Ленинград —… это город-болезнь.

Наль Подольный, 1985

Противоестественный город

Непросто жить в городе, который и создан как бы вопреки природе, вопреки истории, вопреки обстоятельствам. В городе, само существование которого ставит под сомнение исторические закономерности и нарушает привычные правила. Для жителя Петербурга совсем неочевидно: где вообще проходит граница возможного? И даже если известно, где она проходит, — для Петербурга общие законы не писаны.

Жизнь в таком городе, даже если в Петербурге хорошо платят за работу, если тут физически комфортнее, — занятие очень даже на любителя.

Любовь к чрезвычайному

Пусть объективно Петербург — город вовсе не противоестественный. Главное в том, что население города считало его противоестественным и буквально упивалось этой ненормальностью, противоестественностью, «неправильностью» своего города.

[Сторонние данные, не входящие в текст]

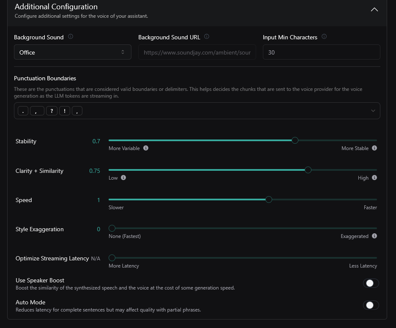The height and width of the screenshot is (328, 396).
Task: Click the More Stable info icon
Action: click(x=374, y=148)
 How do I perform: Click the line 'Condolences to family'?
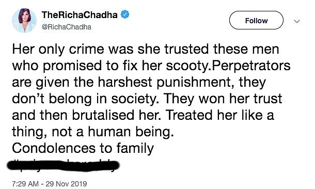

С Питером неразрывно связаны истории нарушения причинно-следственных связей и законов жизни — хотя бы история, как «корабли пошли посуху». Эта история восходит к реальному эпизоду Северной войны, когда Петр приказал тащить корабли волоком из притоков Двины к Неве. Сколько усилий были затрачено и сколько погибло солдат — история умалчивает, но факт остается фактом — русский флот «оказался» перенесен из Белого моря в Балтийское.

В тот же год по случаю взятия Нотебурга была выпущена памятная медаль с надписью — «Небывалое бывает». Тут любопытен и полет фантазии самого Петра: почему-то взятие не самой сильной и не такой уж значительной крепости он считал чем-то «небывалым». Только ли в силе шведской армии и в слабости русской тут дело?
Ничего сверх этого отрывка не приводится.